We have well and truly integrated wearable technology into our lives, relying on it increasingly for managing our time, money, messaging and health.
It’s in the healthcare sector, in fact, where we see a huge impact. Hospitals are using Fitbits for things like managing weight loss programs, for example, patients are using wearable tech to monitor their own fitness and work towards healthier lifestyles, and doctors are making full use of wearables such as Google Glass.
Wearable devices also have a number of other advantages for the medical imaging sector. With the development of AR, radiologists and radiographers will be able to look at data points from a CT scan or an MRI, make a hologram to place on the patient during a procedure, and insert a needle accordingly, using data at their fingertips.
In diagnostic radiology, medical professionals are now able to prioritise patient care and improve efficiency by wearing headsets that enable them to view multiple images with a limitless view, away from a screen.

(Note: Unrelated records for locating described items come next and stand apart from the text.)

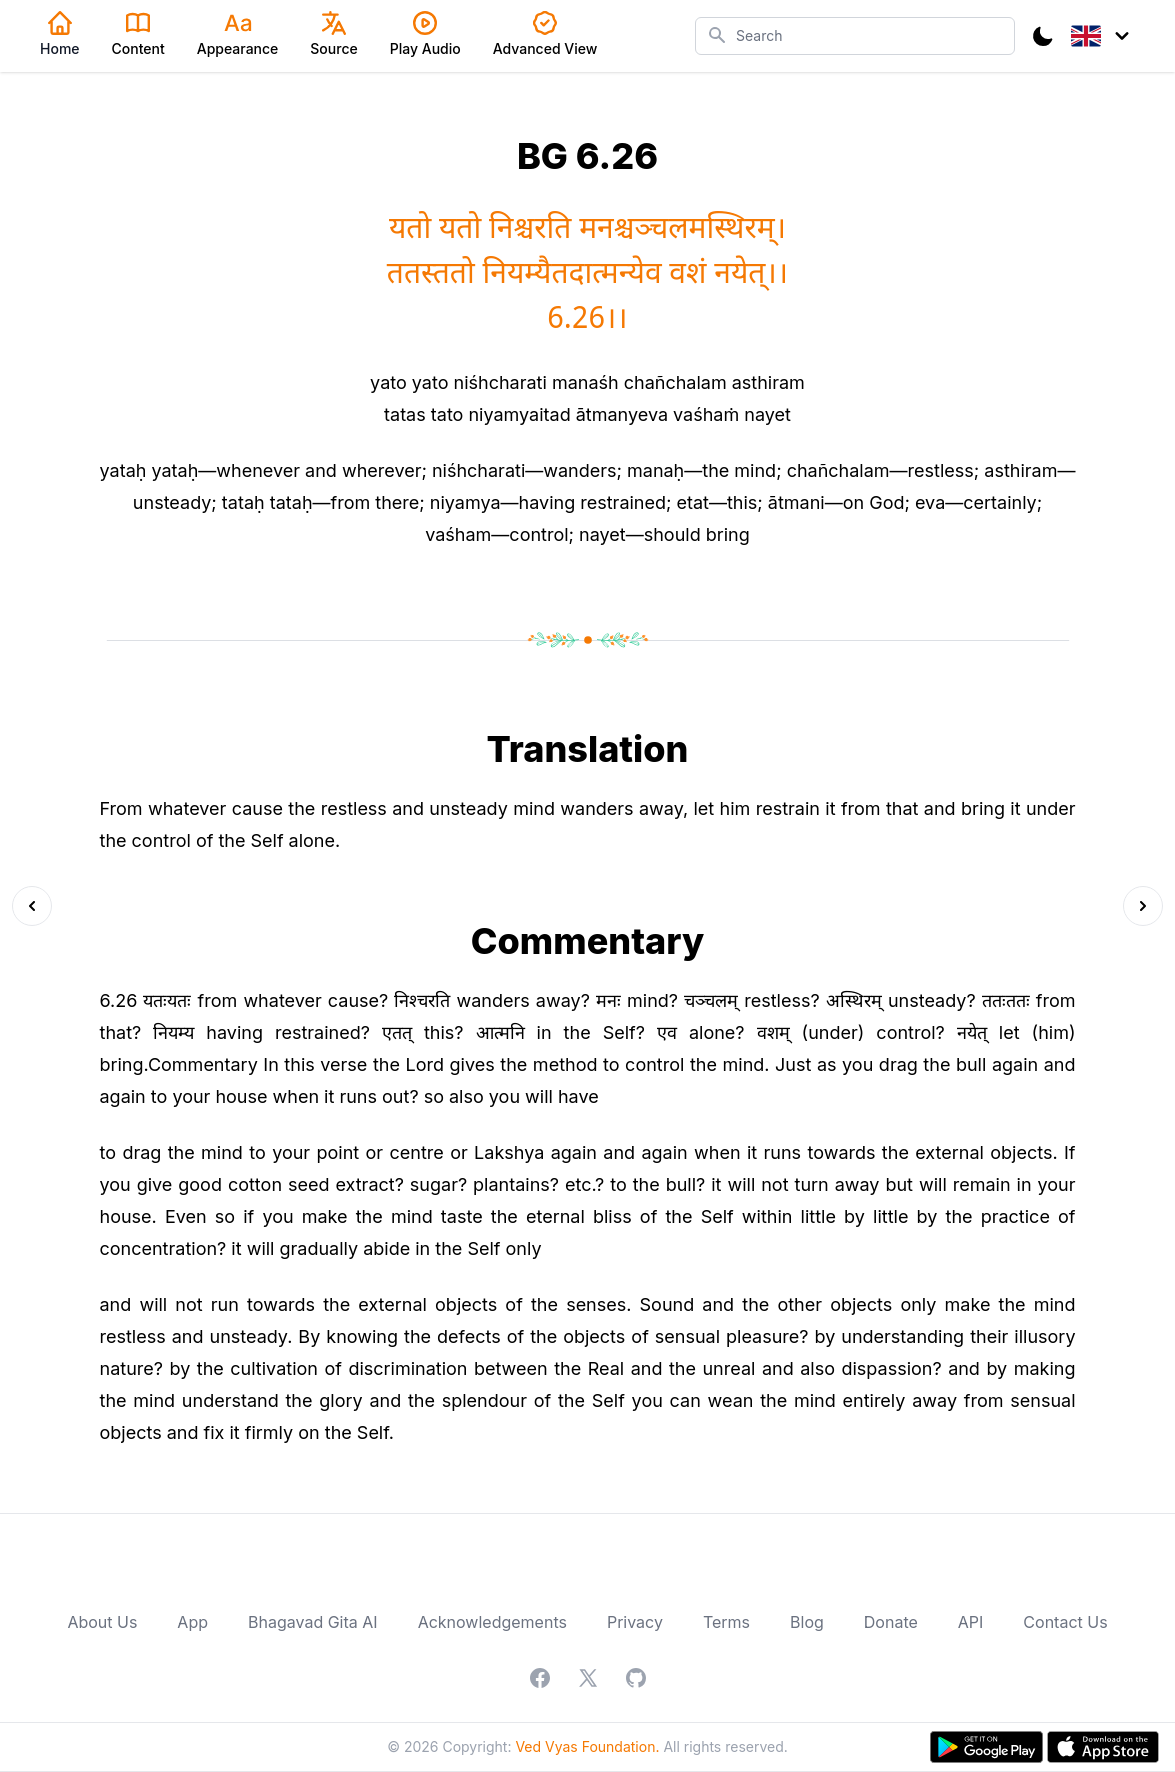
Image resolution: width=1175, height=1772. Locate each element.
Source (333, 34)
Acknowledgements (492, 1622)
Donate (891, 1622)
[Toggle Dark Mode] (1043, 36)
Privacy (635, 1622)
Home (60, 34)
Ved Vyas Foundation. (587, 1746)
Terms (726, 1622)
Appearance (238, 34)
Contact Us (1065, 1622)
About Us (102, 1622)
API (971, 1622)
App (192, 1622)
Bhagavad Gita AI (313, 1622)
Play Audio (425, 34)
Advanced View (545, 34)
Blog (807, 1622)
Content (138, 34)
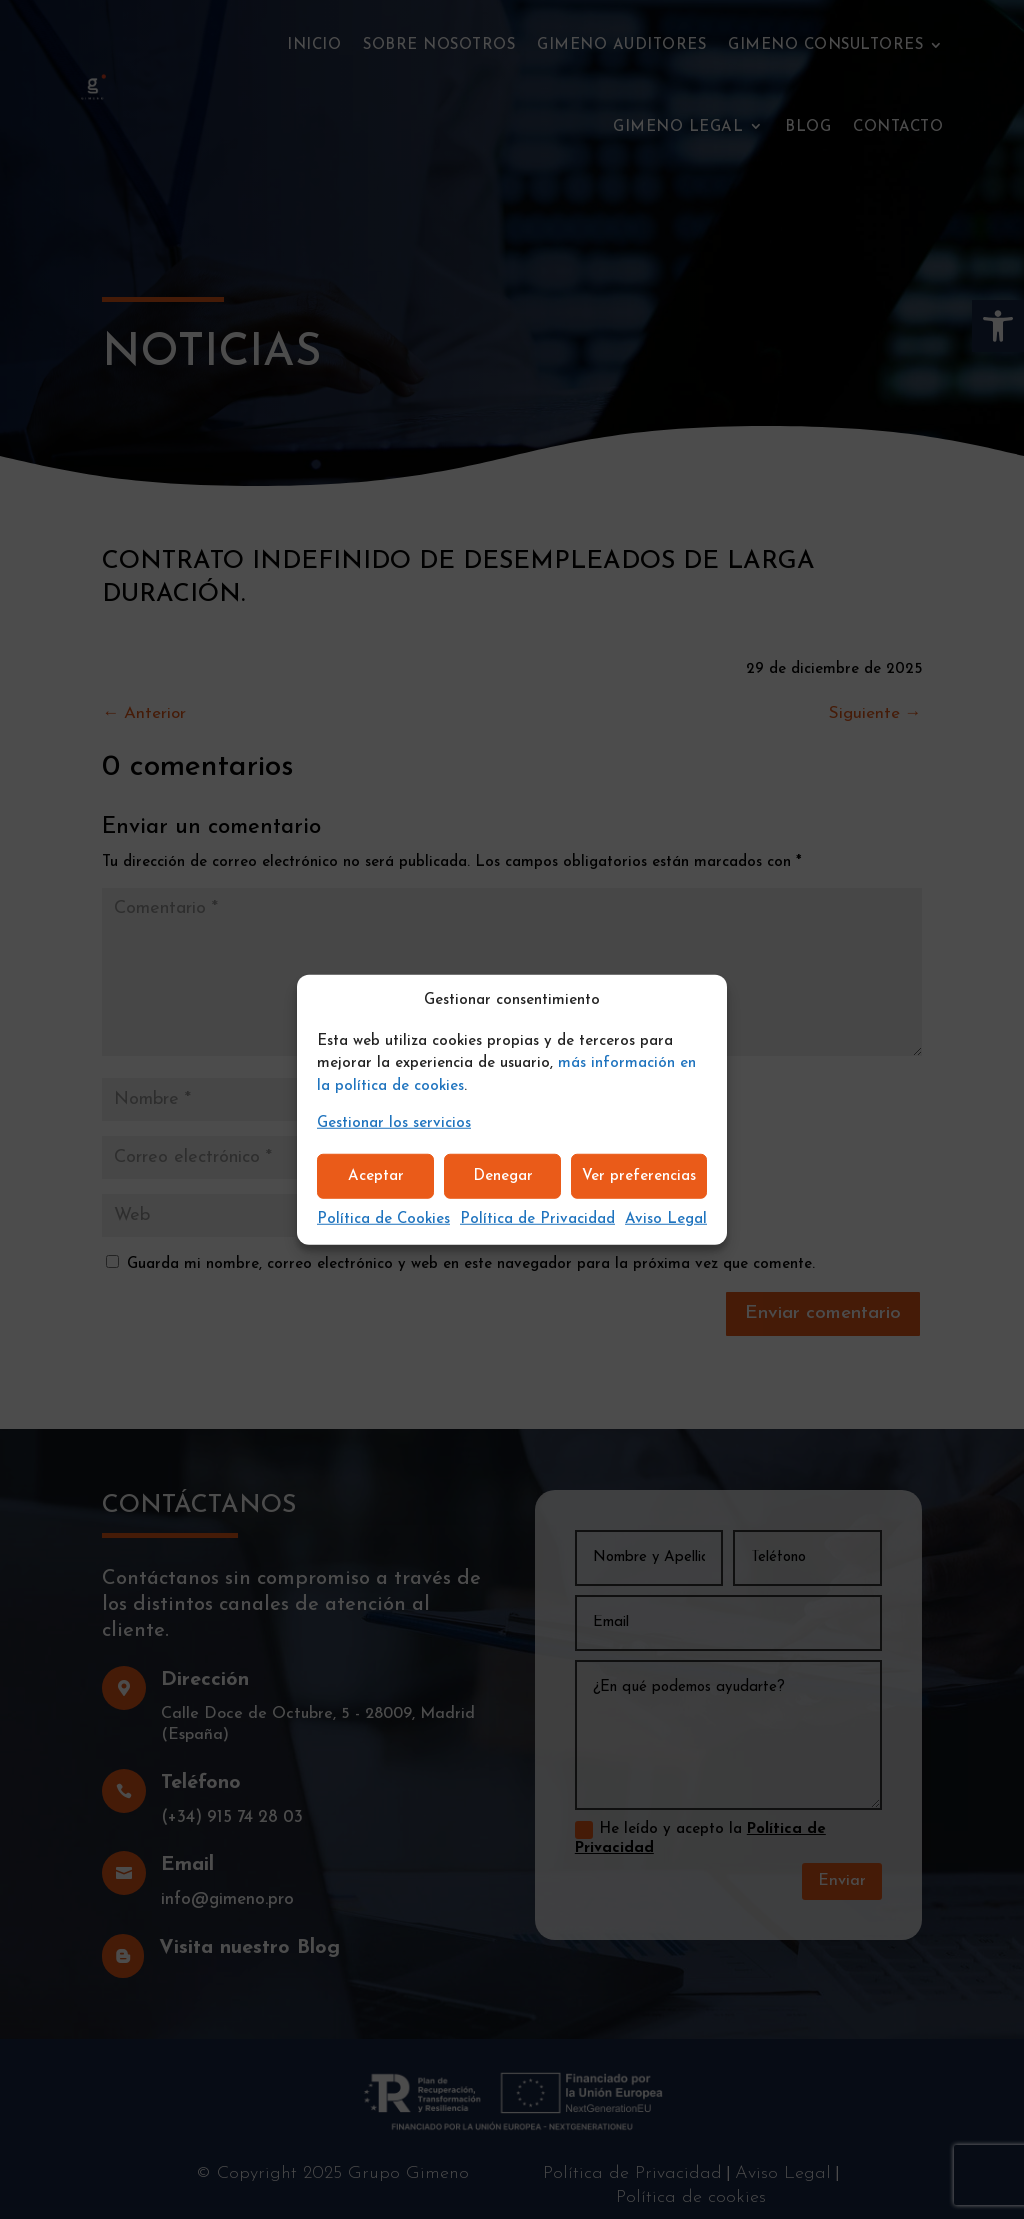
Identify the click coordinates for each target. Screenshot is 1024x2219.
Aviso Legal (666, 1219)
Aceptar (376, 1175)
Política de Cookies (383, 1219)
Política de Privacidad (537, 1219)
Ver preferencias (639, 1175)
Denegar (503, 1175)
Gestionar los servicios (394, 1123)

It even impacts education, with students now able to wear optical gadgets while moving around a fixed image of the anatomy (just one example) which has been created as a hologram.
All these give the potential to integrate machine learning and artificial intelligence into the plan for a patient’s care, something which is only going to improve knowledge and efficiency in the future.
This tech has arrived with a bang and is here to stay. Even the FDA has released guidance, which, it’s widely agreed, cements its prominence in the medical industry.
That’s understandable when considering that as technology advances, patients are more and more likely to be treated with tools and products that have been created especially for them. It may not be as new in 2018, but it is no less revolutionary.
As we move towards a greater understanding of AI, it is gradually gaining respect in the radiology and radiography sectors, because of the positive impact it can have on a patient’s care. Software is improving – led in part by the likes of Google’s Tensor Flow and MXNet – and this is enabling professionals to do things such as improve analytics, analyse images, log data and spot patterns in it.
With 2019 fast approaching, it remains to be seen how far we can go with these latest technologies, but we can all be certain that they will be put to good use, increasing productivity and improving patient care.